Press Releases MARC REAFFIRMS ISSUER RATINGS OF CAGAMAS BERHAD

Friday, Jul 09, 2004

MARC has reaffirmed the long-term and short-term issuer ratings of Cagamas Bhd (Cagamas) at AAA and MARC-1 respectively. The reaffirmation reflects the strong ability and flexibility of the Company to meet its financial commitments, supported by a favorable portfolio of loans and debts with full recourse to the selling institutions, its strong capitalization and a proactive management team. As the country’s National Mortgage Corporation, the Company’s strategic role in the development of the secondary mortgage market and the strength of the Company’s shareholders are positive factors.

Despite operating within an environment of excess liquidity and low interest rates, Cagamas posted an increase in both outstanding loans and debts held as well as in loans and debts purchased during the year. The volume of loans and debts purchased during the year is by far the largest in a single year for Cagamas at RM11,112 million.
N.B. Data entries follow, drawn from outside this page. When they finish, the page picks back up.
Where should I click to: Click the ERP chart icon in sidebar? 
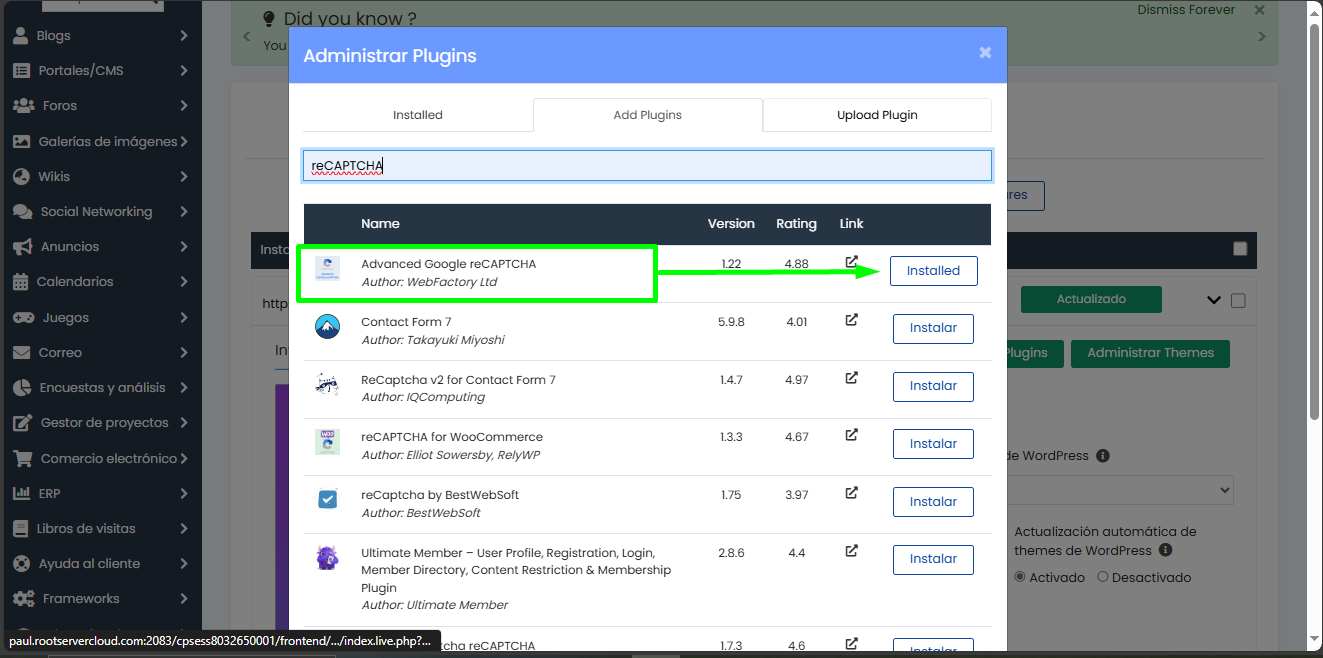21,493
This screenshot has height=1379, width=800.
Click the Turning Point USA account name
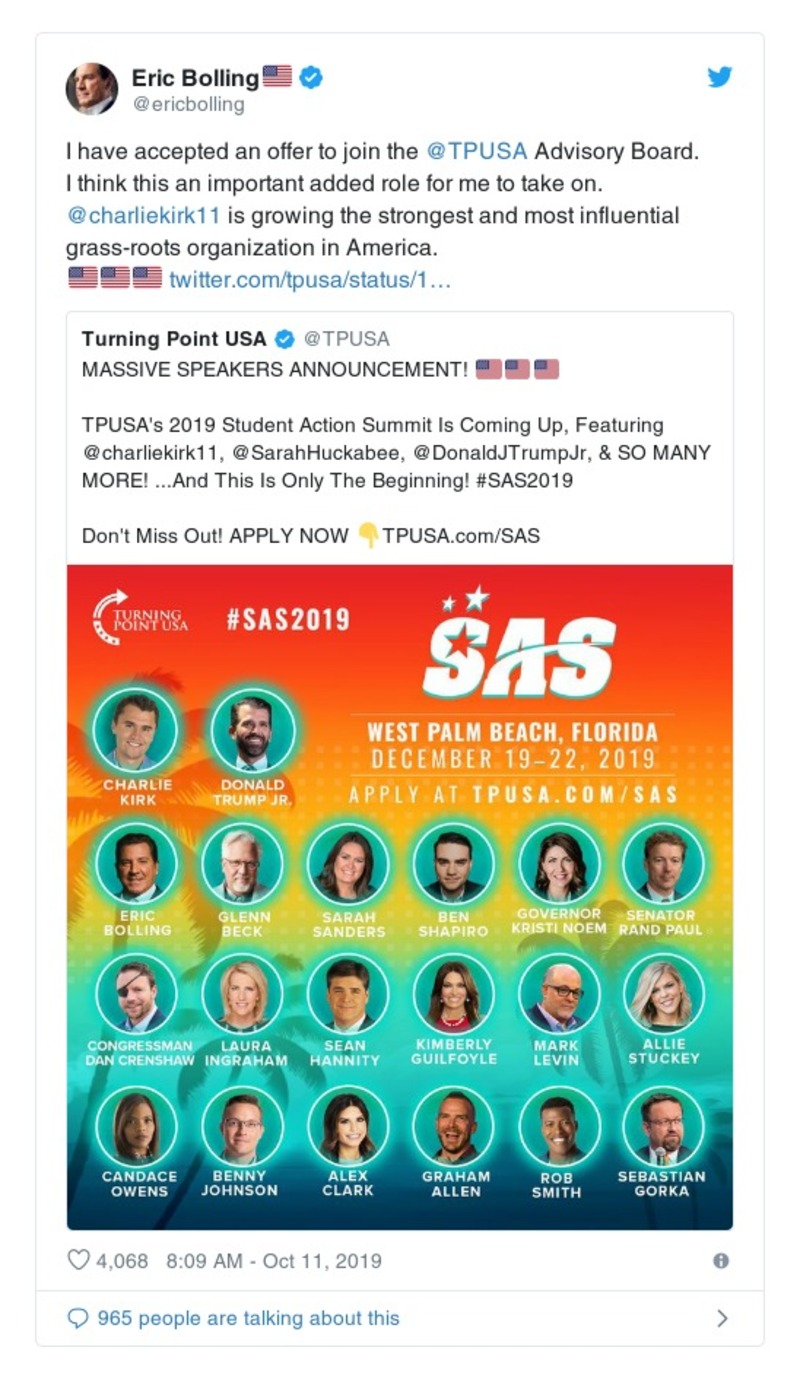pos(174,339)
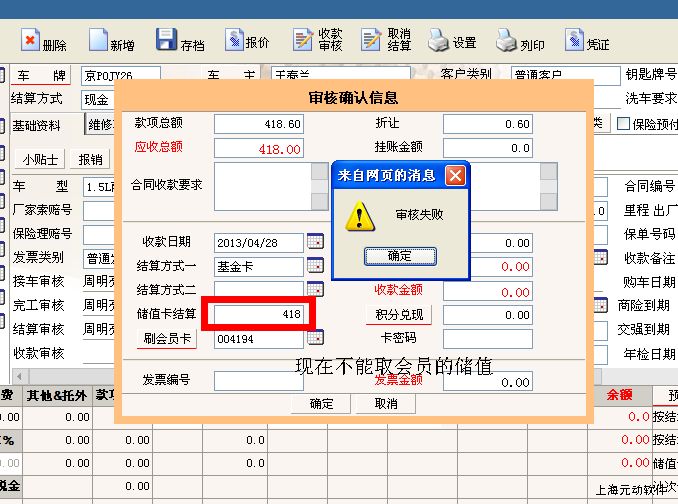Click the 取消结算 (cancel settlement) toolbar icon

coord(372,42)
Cagamas’ assets remains predominantly anchored in housing loans, representing 56.6% of total outstanding loans and debts as at December 2003, followed by hire purchase and leasing debts at 43.2%. Cagamas’ well defined terms and conditions for purchase of loans and debts on recourse contributed to the superior quality of its assets while its prudent management of credit exposure to selling institutions ensured that Company was not overly exposed to any one particular financial institution. In the long run Cagamas is expected to emphasize the development of purchases on a without recourse basis, as the Company pursues its role in assisting in the development of a true domestic securitization market.

Cagamas employs a close matching of its funding mix with the different interest rate profile of the loans and debts purchased. The proportion of fixed rate purchases funded by fixed rate bonds remains high. The lower interest income from mortgage loans during the year saw the Company’s profit before tax and zakat slip lower by 7.2% to RM192.5 million.